Ini merupakan salah satu bentuk jika ideologi Pancasila sudah tertanam baik bagi rakyat Indonesia. Bahkan Presiden keempat Indonesia, KH Abdurrahman Wahid pernah berkata, tolonglah saudaramu tanpa perlu kau bertanya agamanya apa. 


Usai pengobatan, ternyata Mukhlis belum bisa langsung dibawa pulang, semua anggota harus menunggu hingga pulih, kira-kira 3 sampai 4 jam lebih. Sedangkan jam menunjukkan sudah pukul 13.00 WIB, dan semua belum melaksanakan shalat Zuhur. 


Setelah permisi kepada pemilik rumah untuk numpang ibadah. Ternyata sudah disediakan ruangan khusus dan juga dilengkapi dengan sajadah yang menghadap ke arah kiblat serta mukena bagi perempuan. 


Salah satu anggota langsung mengecek di menu kompas aplikasi NU Online, dan ternyata arahnya sangat pas sekali. Ini menunjukkan bahwa pemilik rumah sudah sangat paham tentang kehidupan umat Muslim di sekitarnya, bahkan ritual ibadahnya. 

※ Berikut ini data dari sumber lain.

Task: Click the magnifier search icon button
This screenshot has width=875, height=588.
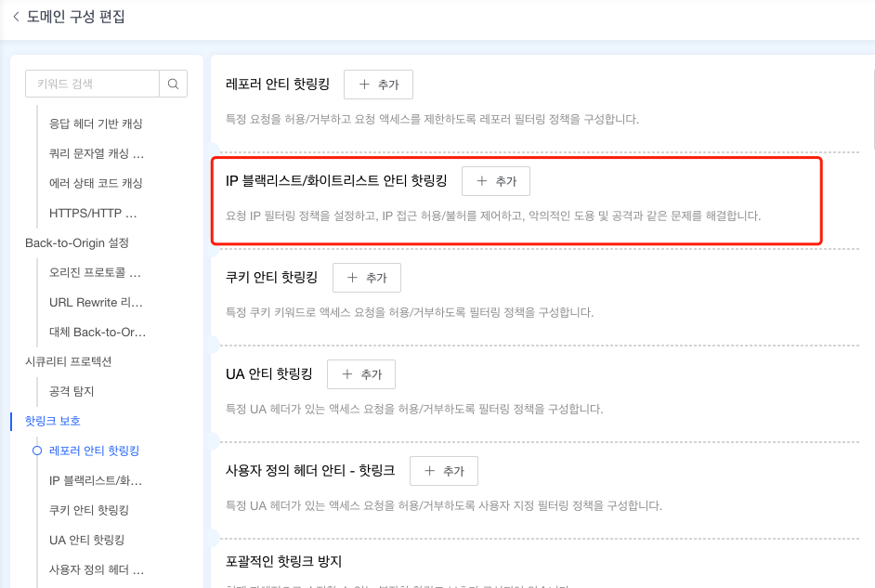Action: coord(173,84)
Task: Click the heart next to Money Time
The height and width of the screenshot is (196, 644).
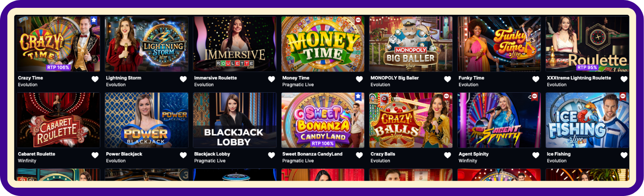Action: click(x=359, y=79)

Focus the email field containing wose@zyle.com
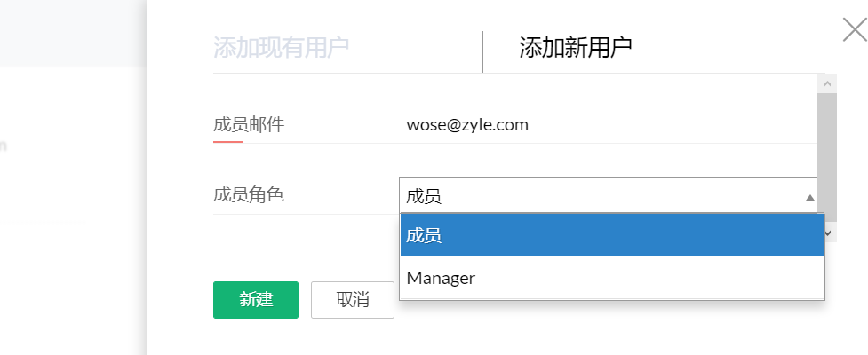(609, 124)
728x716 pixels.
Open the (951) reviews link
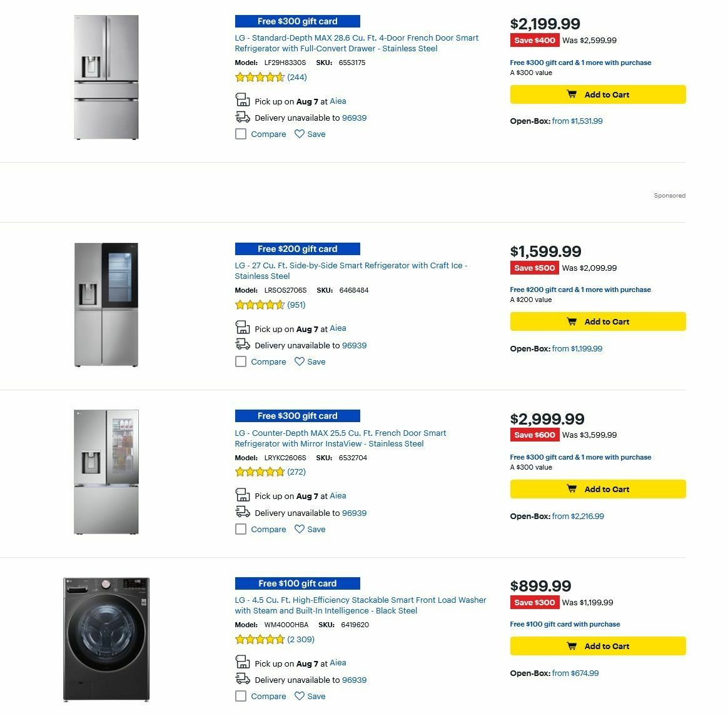[296, 305]
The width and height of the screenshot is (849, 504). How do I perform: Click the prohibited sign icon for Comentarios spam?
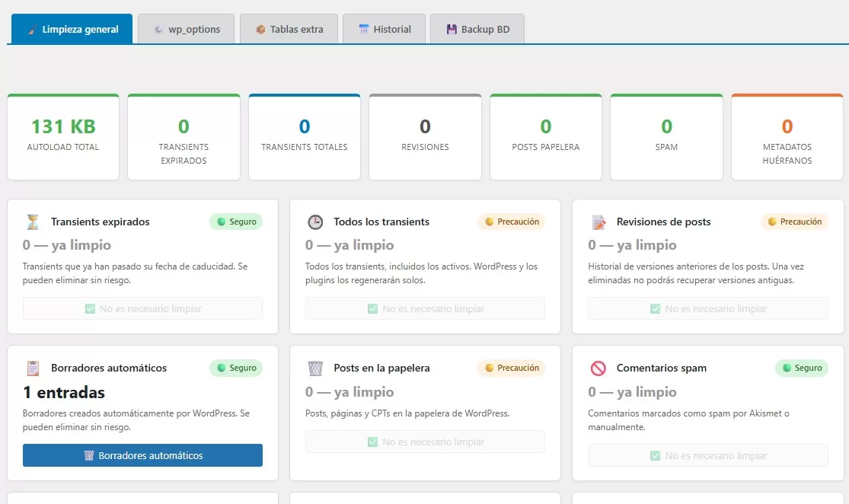598,368
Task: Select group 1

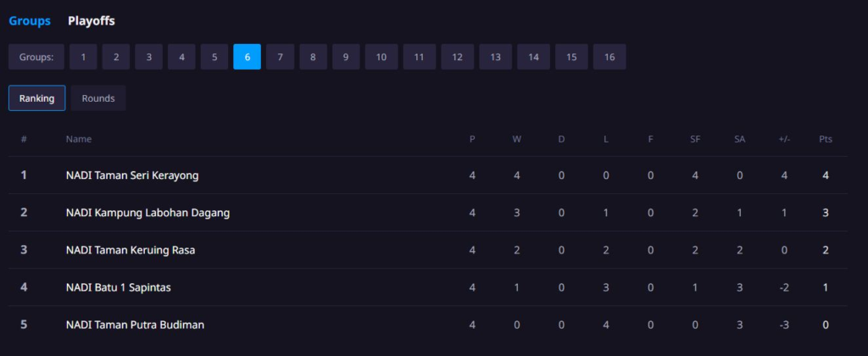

Tidak selang beberapa lama, Bu Maryam keluar membawa ambal untuk merebahkan tubuh kami, dan suaminya keluar membawa termos berisi air panas, gelas, kopi, gula dan rokok. Serta sudah disediakan juga makan siang di gazebo dengan menu yang cukup mewah, seperti nasi, urap, lele goreng, tempe goreng, sayur pare, sambel terasi dan lalapan timun. 


Anggota Sapala yang kelelahan dan kelaparan langsung menyantap menu yang telah dihidangkan sembari menyaksikan pura yang sangat indah dengan warna dan hiasan ukir yang megah, serta melihat salah satu bangunan yang memiliki ornamen kirtimuka di atas pintunya. 


Sebuah bentuk toleransi yang indah, padahal kita baru saja kenal dengan keluarga Bu Maryam, serta tamu tanpa diundang, pasalnya karena sebab ada yang sakit. Keluarga tersebut, suami-istri, merupakan salah satu dokter di puskesmas daerah setempat yang memang jika di waktu libur mereka melayani dan membantu warga di rumah saja.